Scientists can now watch lipids in action inside living cells, thanks to a new high-throughput tool called the CLiB assay. Developed by University of Osaka researchers, it rapidly screens thousands of protein variants to find the best lipid-binding sensors. The technology could unlock new insights into cancer, diabetes, and neurodegenerative diseases.
Lipid molecules are essential players inside every cell — they form membranes, help organelles communicate, and respond to stress. But studying them in real time has been nearly impossible due to a lack of sensitive, selective detection tools. That bottleneck may now be broken.
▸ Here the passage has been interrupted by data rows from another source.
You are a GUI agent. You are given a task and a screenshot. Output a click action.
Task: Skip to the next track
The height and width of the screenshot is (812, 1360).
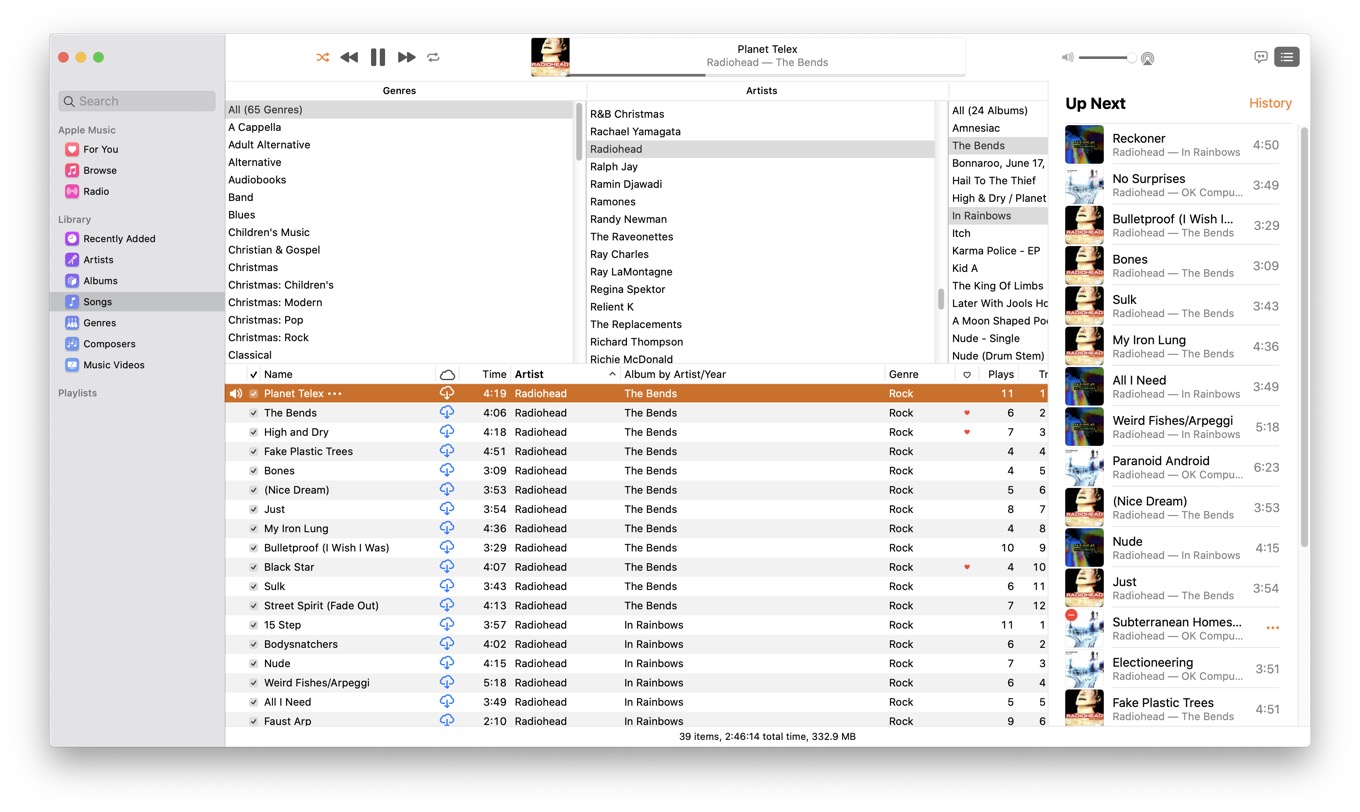(x=406, y=58)
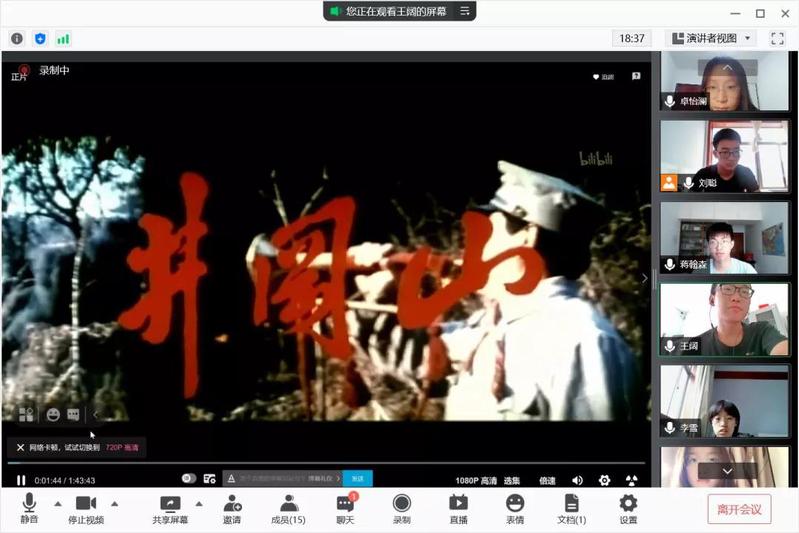Open 1080P 高清 quality menu
Screen dimensions: 799x533
(476, 480)
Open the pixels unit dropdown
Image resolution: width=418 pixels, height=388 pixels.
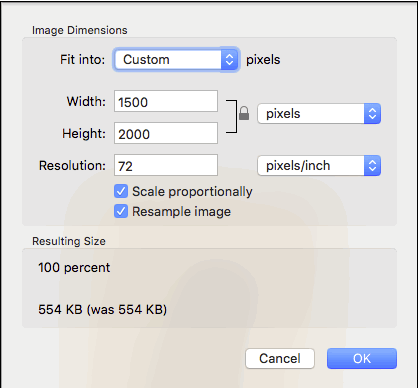(x=319, y=114)
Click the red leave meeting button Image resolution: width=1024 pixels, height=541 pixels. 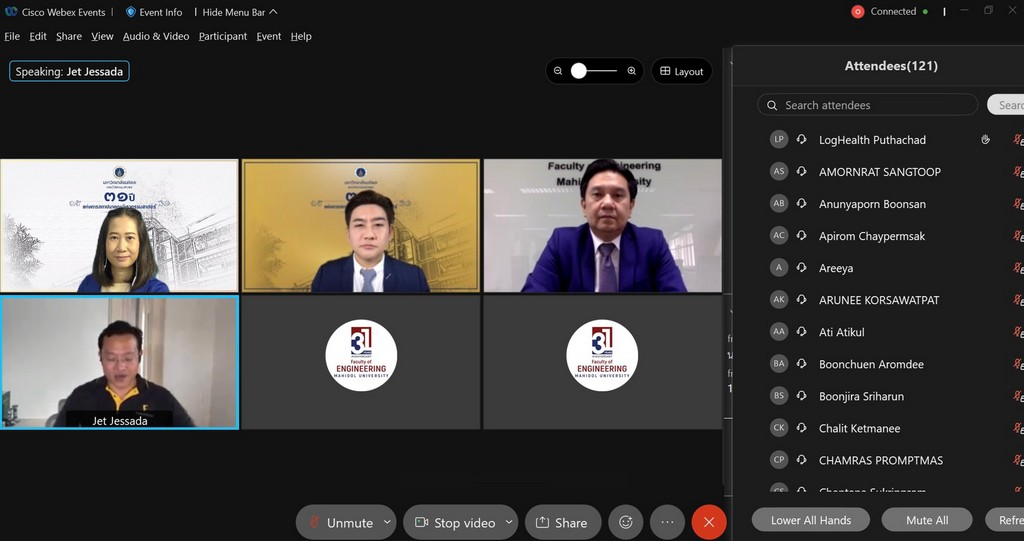pyautogui.click(x=709, y=522)
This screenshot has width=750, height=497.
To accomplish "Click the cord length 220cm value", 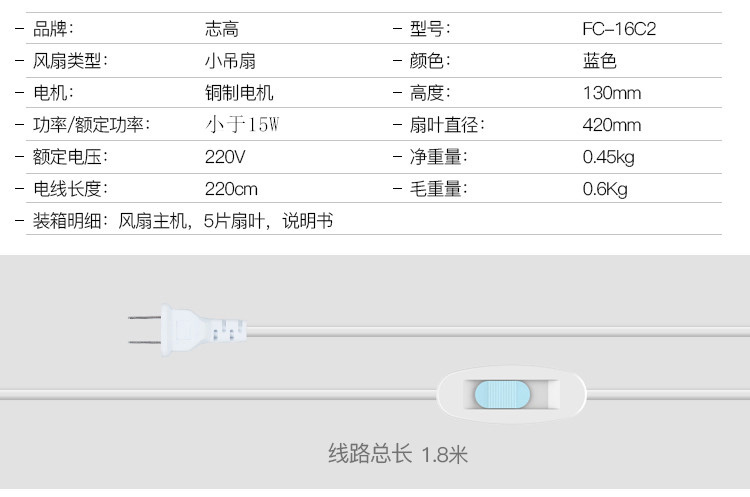I will (x=231, y=189).
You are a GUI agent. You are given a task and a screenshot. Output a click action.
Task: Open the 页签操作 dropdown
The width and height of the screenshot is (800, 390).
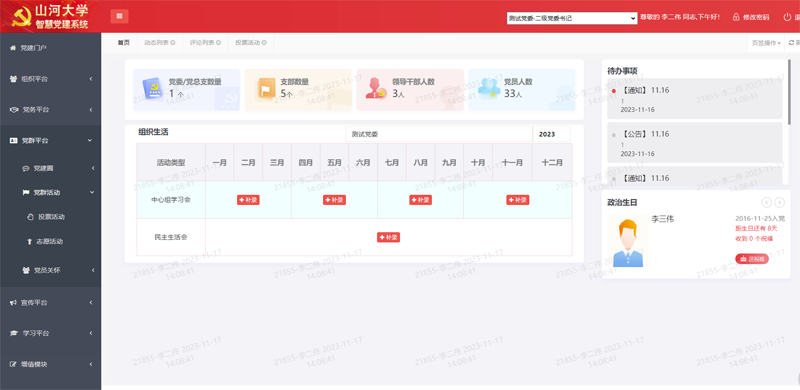(x=766, y=43)
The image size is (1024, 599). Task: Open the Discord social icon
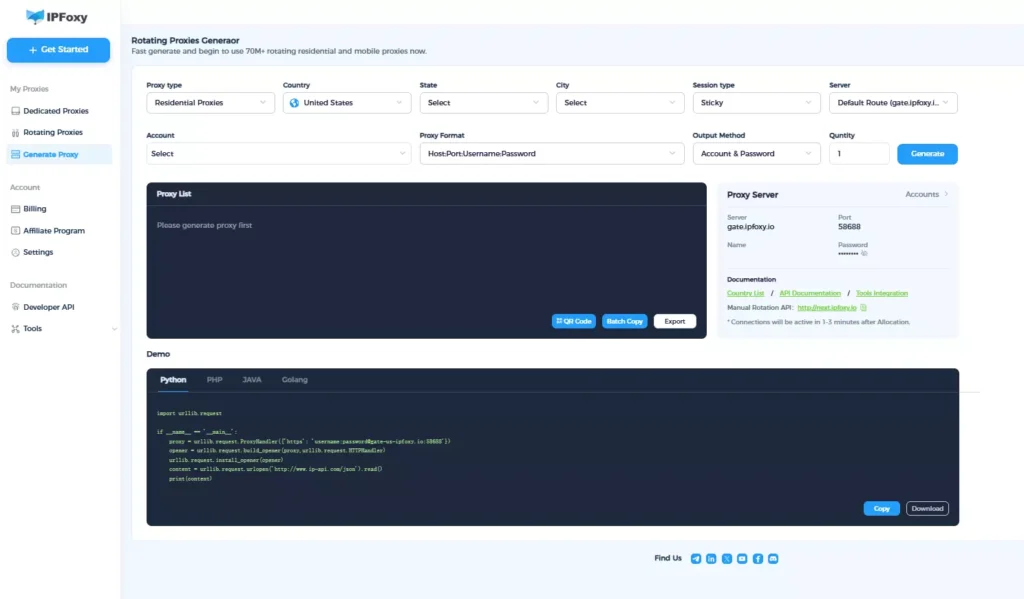coord(773,558)
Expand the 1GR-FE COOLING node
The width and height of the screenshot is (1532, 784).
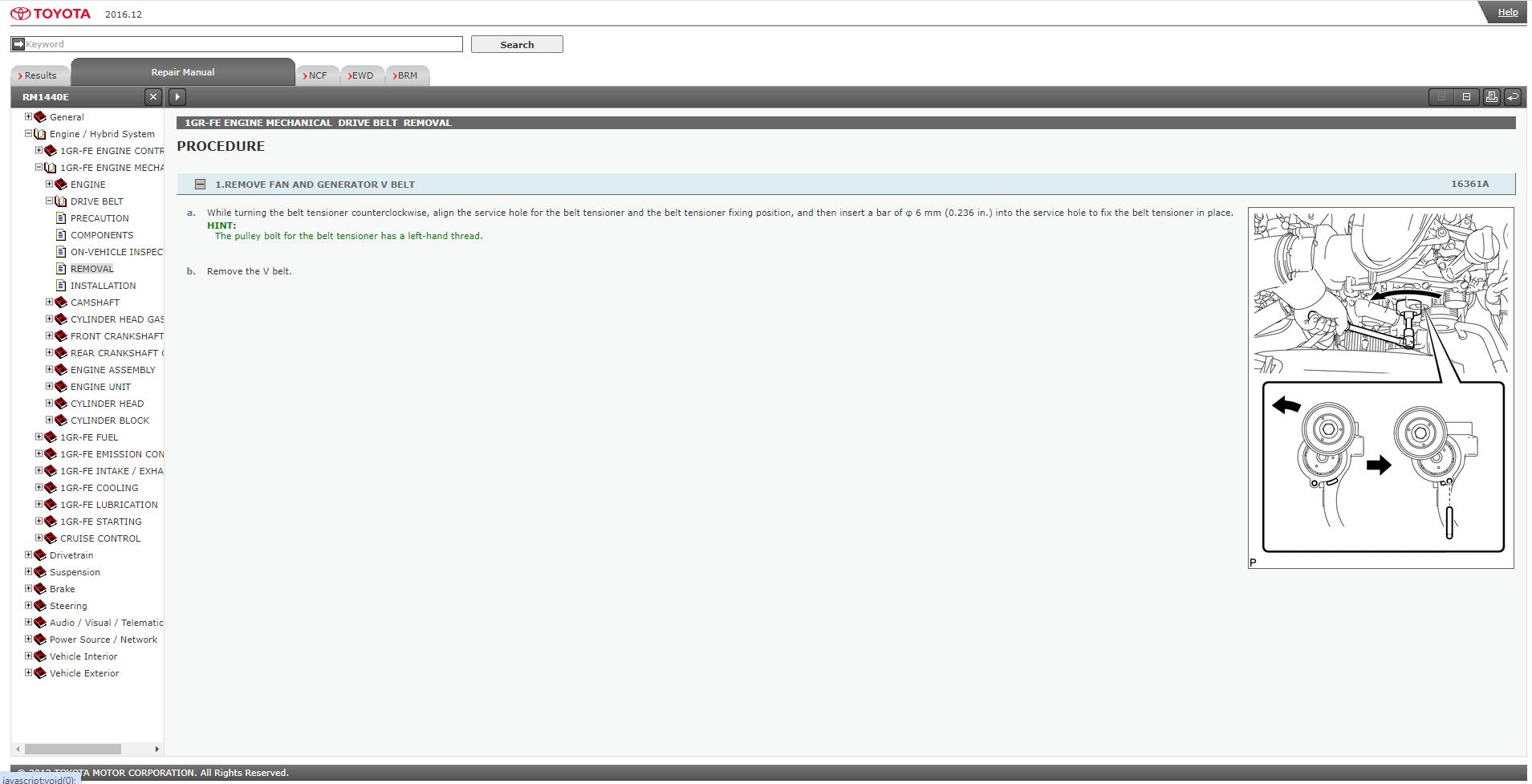pyautogui.click(x=39, y=488)
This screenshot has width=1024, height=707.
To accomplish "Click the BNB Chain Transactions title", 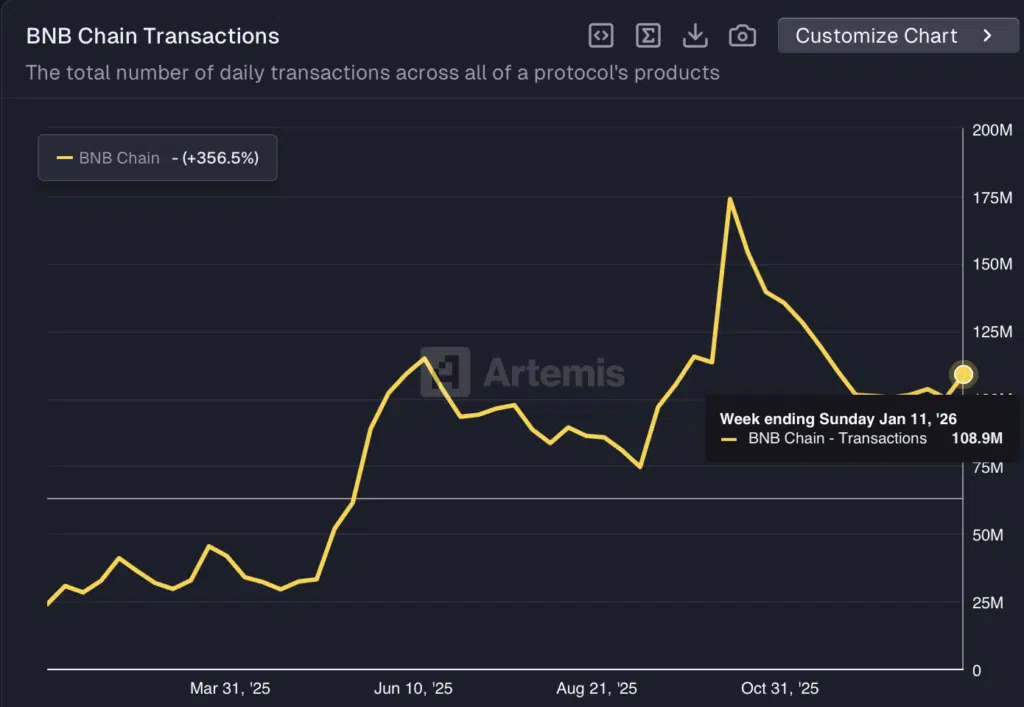I will (152, 37).
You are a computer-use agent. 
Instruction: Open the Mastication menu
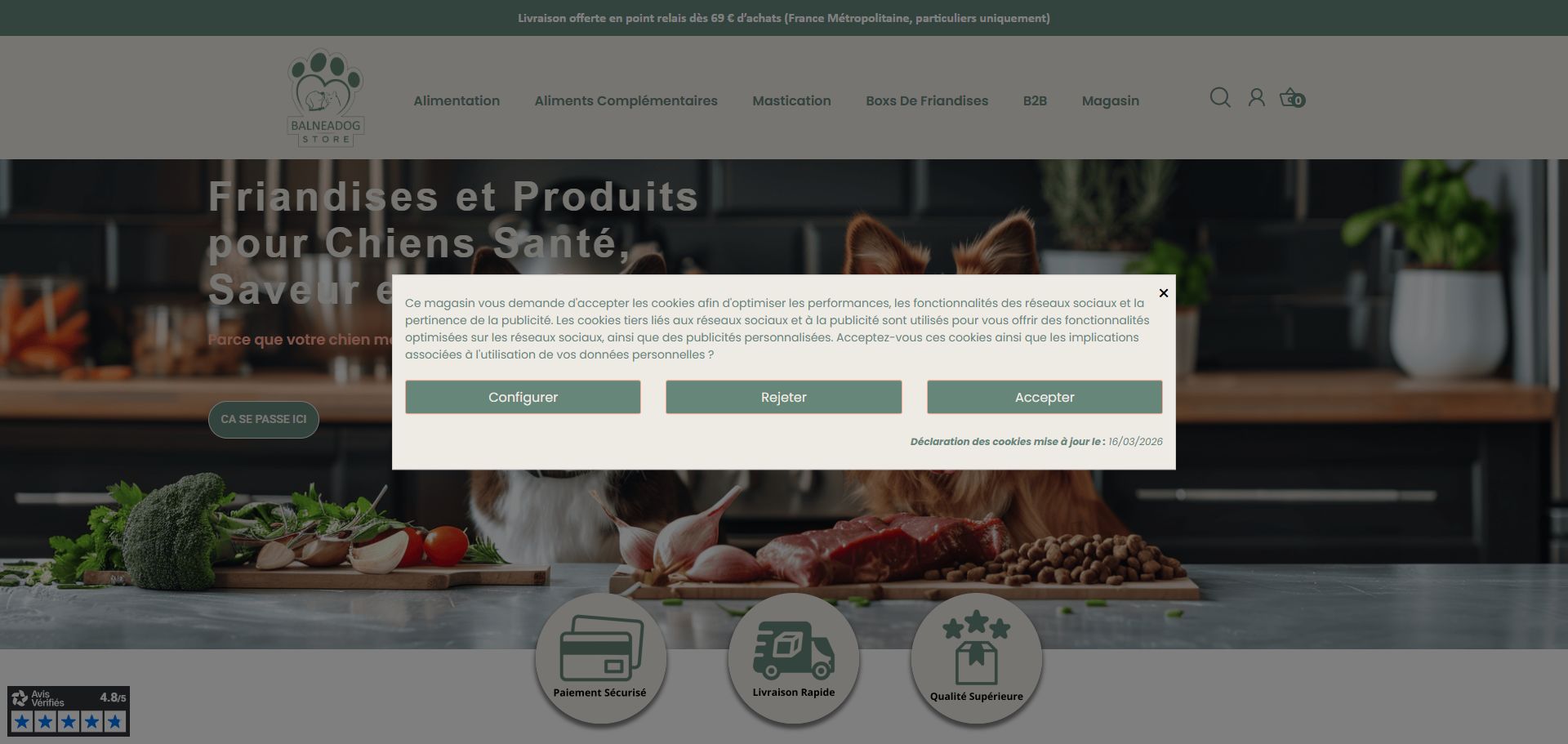791,100
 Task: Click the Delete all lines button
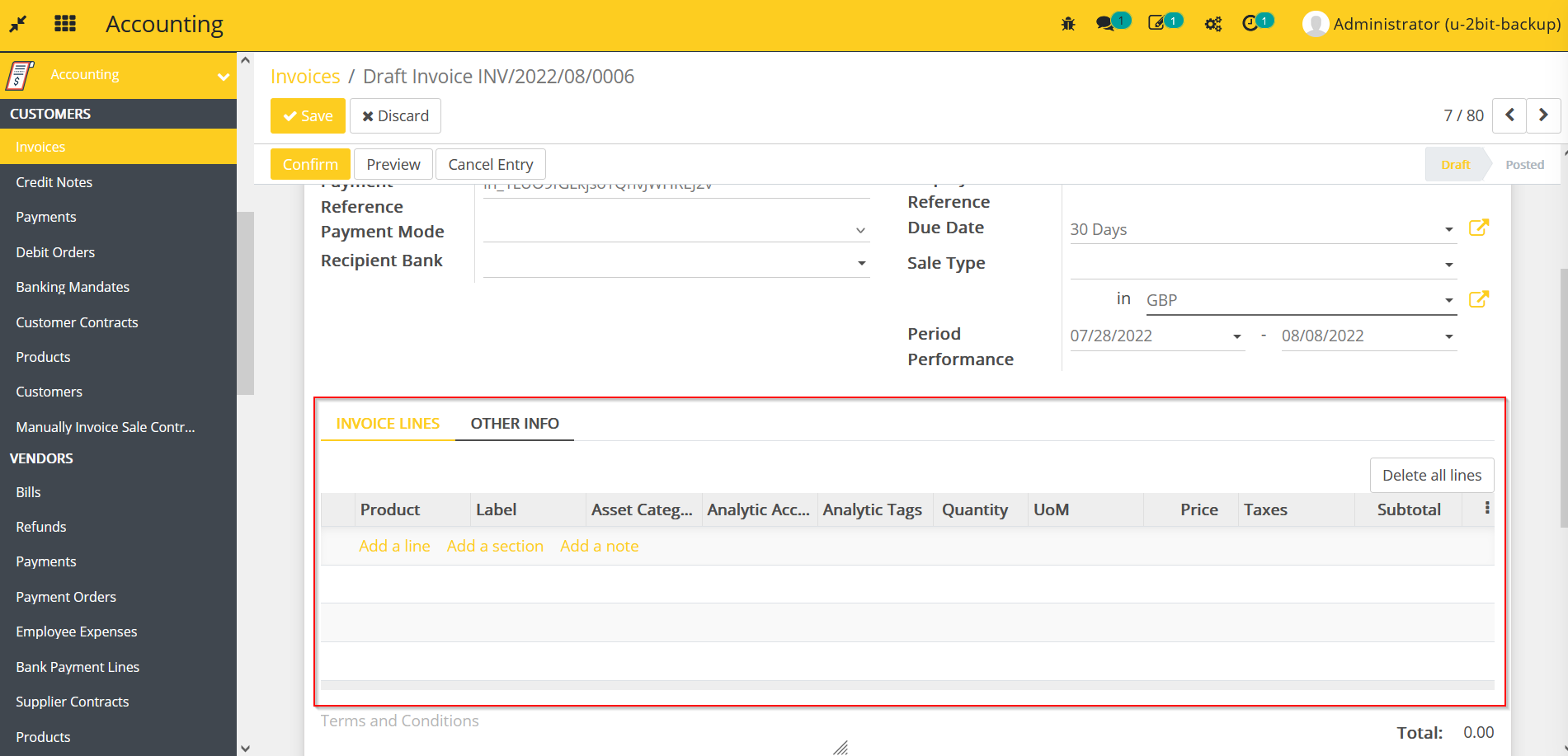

Researchers at the University of Osaka have developed the Cell surface Liposome Binding (CLiB) assay, a high-throughput method published in Nature Cell Biology that uses yeast cells, liposomes, and fluorescence readouts to screen thousands of protein variants for lipid-binding ability. Using this tool, the team engineered a new probe — PX-SnxAGV — capable of detecting PI(3,5)P2, a rare signaling lipid previously too scarce to track reliably. The probe revealed that under stress conditions, PI(3,5)P2 clusters in distinct membrane regions — and during cellular "self-cleaning" (microautophagy), it concentrates at sites where membranes fold inward to engulf damaged material.
Key Takeaways:
Why it matters: Better lipid-tracking tools could open new doors for understanding — and ultimately treating — a wide range of diseases where cell membrane biology goes wrong.